## Project-Team : modbio

## Section: Scientific Foundations

## Statistical learning

Statistical learning theory [48] is one of the fields of inferential statistics the bases of which have been established by V.N. Vapnik in the late 1960s. The goal of this theory is to specify the conditions under which it is possible to «learn» from empirical data obtained by random sampling. Learning amounts to solving a problem of model selection. More precisely, given a problem characterized by a joint probability distribution on couples made up of observations and labels, and a set of functions, of cardinality ordinarily infinite, the goal is to find in the set a function with optimal performance. Problems may belong to one of the three following areas: pattern recognition (discriminant analysis), function approximation (regression) and density estimation.
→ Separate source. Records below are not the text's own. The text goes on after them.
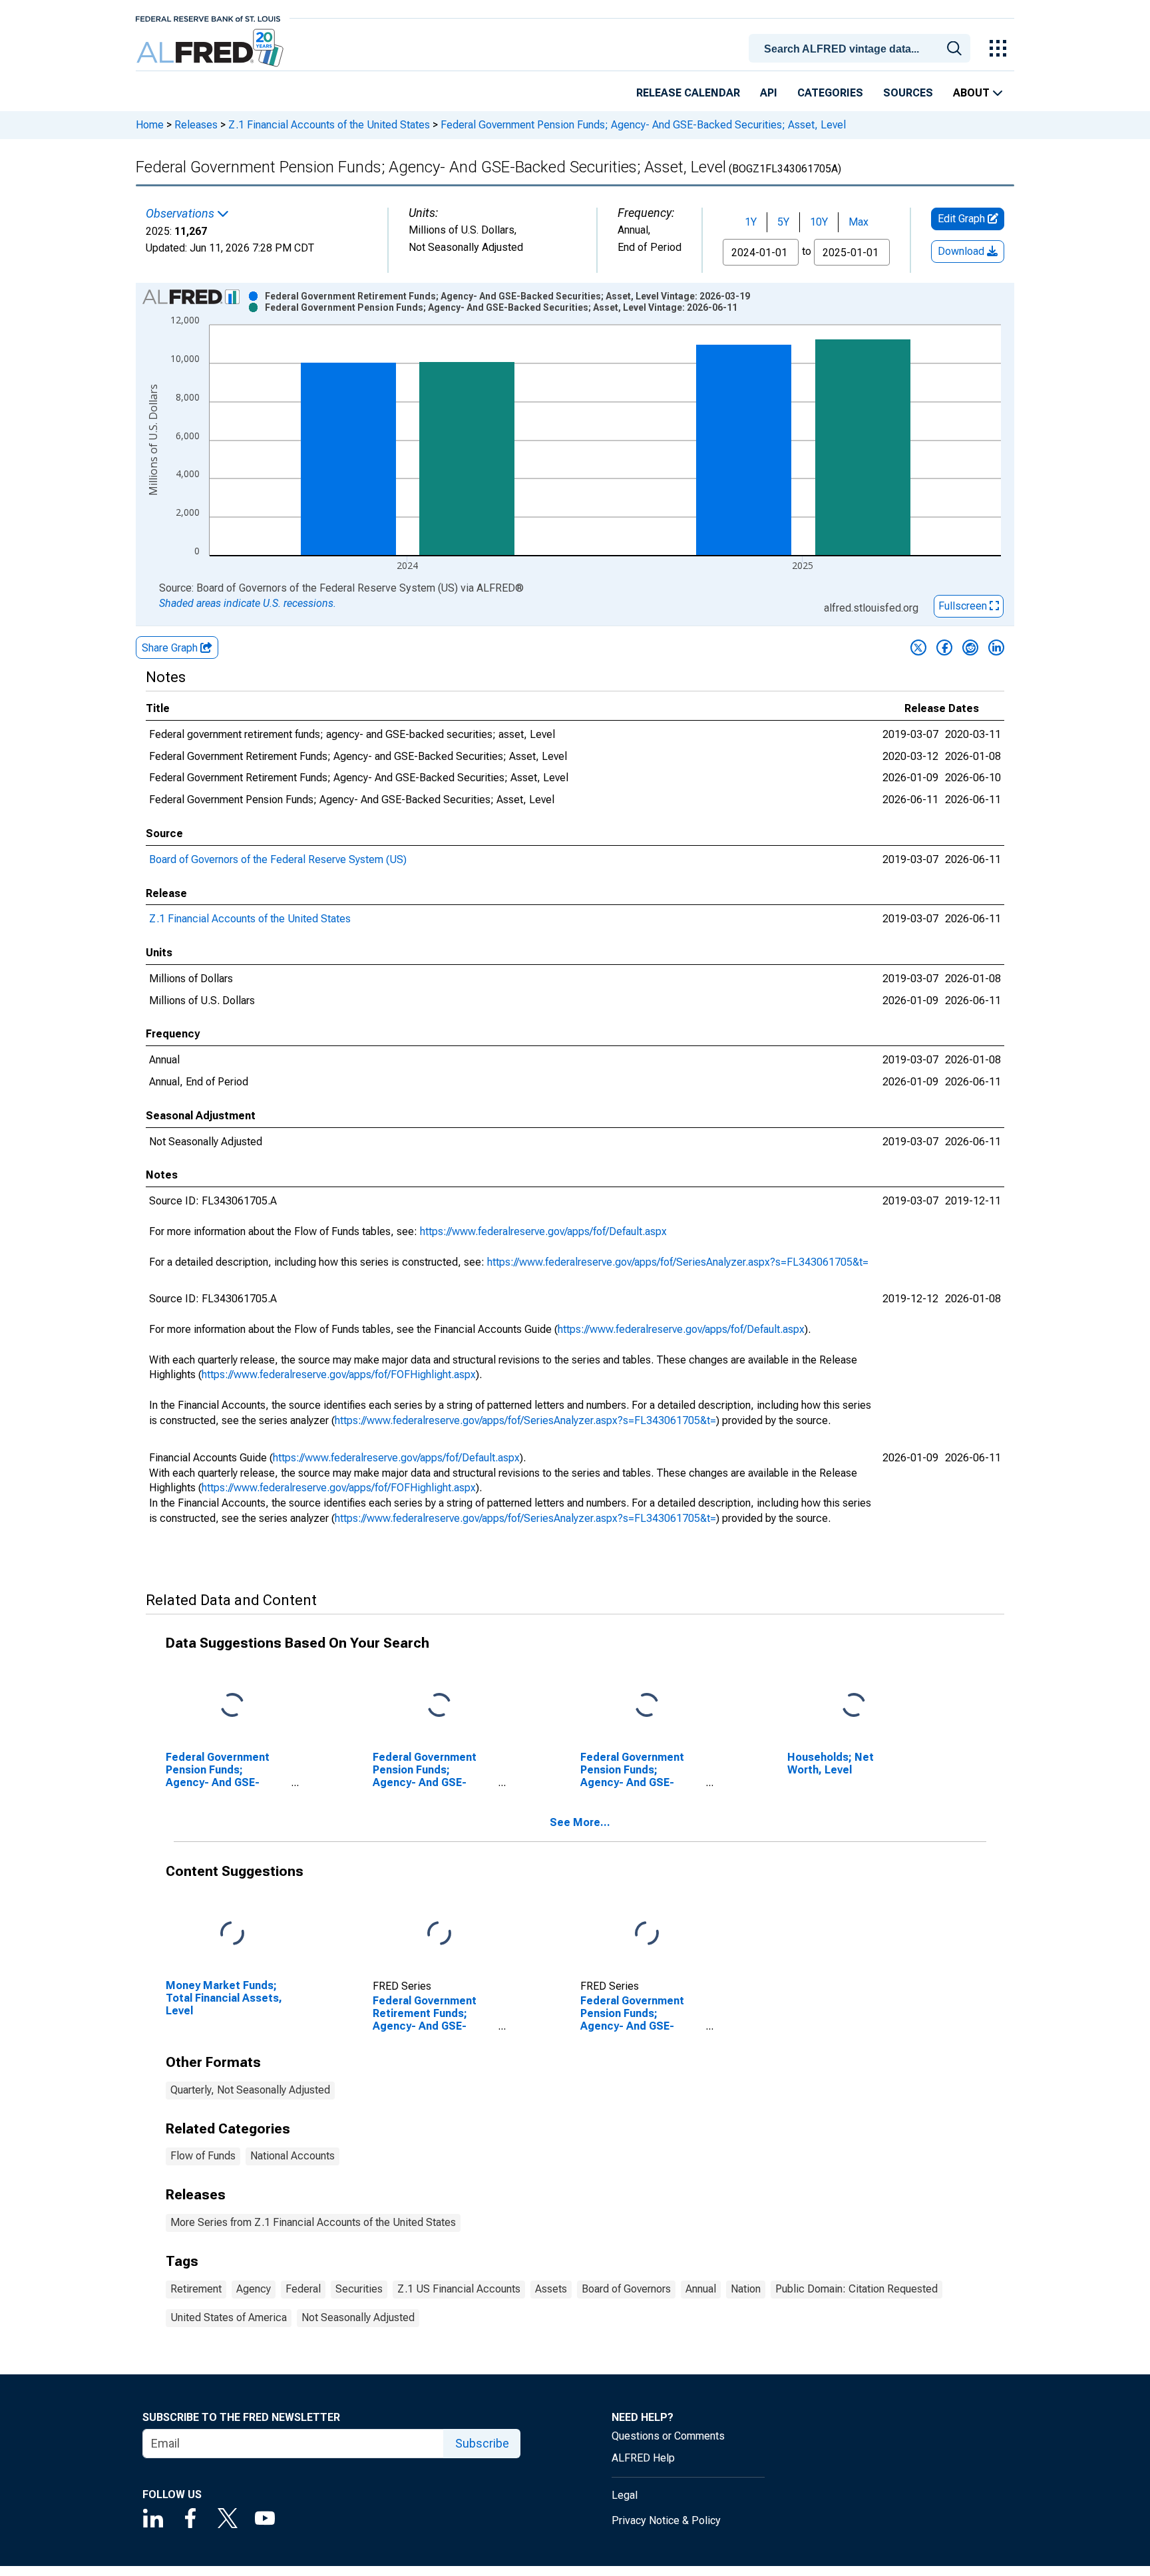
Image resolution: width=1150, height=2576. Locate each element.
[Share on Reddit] (970, 647)
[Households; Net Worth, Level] (853, 1706)
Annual (700, 2289)
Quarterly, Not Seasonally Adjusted (250, 2090)
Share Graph (171, 648)
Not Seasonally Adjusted (358, 2317)
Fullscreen (964, 606)
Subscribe (482, 2443)
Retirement (196, 2289)
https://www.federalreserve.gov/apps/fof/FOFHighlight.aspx (339, 1374)
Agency (253, 2289)
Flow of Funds (203, 2155)
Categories (830, 93)
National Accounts (292, 2155)
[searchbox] (861, 49)
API (768, 93)
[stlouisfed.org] (208, 17)
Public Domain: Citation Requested (856, 2289)
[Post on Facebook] (944, 647)
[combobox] (861, 47)
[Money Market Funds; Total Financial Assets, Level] (232, 1933)
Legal (625, 2495)
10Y (819, 222)
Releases (196, 124)
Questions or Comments (668, 2436)
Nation (746, 2289)
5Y (783, 222)
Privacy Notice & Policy (666, 2520)
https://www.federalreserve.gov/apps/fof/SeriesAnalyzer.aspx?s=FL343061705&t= (677, 1262)
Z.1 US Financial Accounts (458, 2289)
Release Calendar (688, 93)
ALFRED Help (643, 2458)
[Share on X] (918, 647)
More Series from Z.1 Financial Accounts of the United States (313, 2222)
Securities (359, 2289)
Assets (551, 2289)
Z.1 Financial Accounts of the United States (329, 124)
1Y (751, 222)
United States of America (228, 2317)
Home (150, 124)
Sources (908, 93)
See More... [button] (580, 1822)
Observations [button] (181, 214)
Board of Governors (626, 2289)
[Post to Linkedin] (996, 647)
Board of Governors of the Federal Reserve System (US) (278, 859)
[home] (211, 48)
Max (858, 222)
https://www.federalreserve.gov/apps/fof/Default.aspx (543, 1231)
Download (962, 251)
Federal (303, 2289)
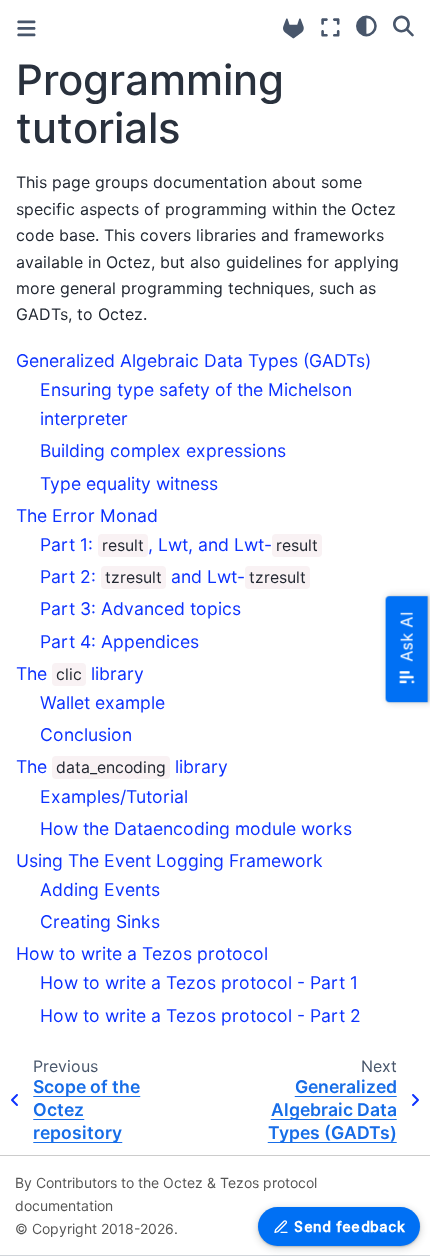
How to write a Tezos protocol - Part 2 (200, 1015)
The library (80, 673)
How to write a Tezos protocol (142, 953)
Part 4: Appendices (119, 641)
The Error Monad (87, 515)
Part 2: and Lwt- (173, 576)
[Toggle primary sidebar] (26, 28)
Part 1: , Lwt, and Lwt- (179, 544)
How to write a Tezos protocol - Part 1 (199, 982)
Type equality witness (129, 483)
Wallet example (102, 702)
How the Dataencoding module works (196, 828)
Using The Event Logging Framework (169, 860)
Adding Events (100, 889)
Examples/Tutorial (114, 796)
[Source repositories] (293, 28)
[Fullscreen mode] (330, 27)
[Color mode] (366, 25)
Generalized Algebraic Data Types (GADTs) (193, 360)
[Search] (403, 25)
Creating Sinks (100, 921)
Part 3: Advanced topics (140, 608)
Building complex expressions (163, 450)
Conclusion (86, 734)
This theory considers more specifically two inductive principles. The first one, named empirical risk minimization (ERM) principle, consists in minimizing the training error. If the sample is small, one substitutes to this the structural risk minimization (SRM) principle. It consists in minimizing an upper bound on the expected risk (generalization error), a bound sometimes called a guaranteed risk. This latter principle is implemented in the training algorithms of the support vector machines (SVMs), which currently constitute the state-of-the-art for numerous problems of pattern recognition.

SVMs are connectionist models conceived to compute indicator functions, to perform regression or to estimate densities. They have been introduced during the last decade by Vapnik and co-workers [32], as nonlinear extensions of the maximal margin hyperplane [47]. Their main advantage is that they can avoid overfitting in the case where the size of the sample is small [48][29].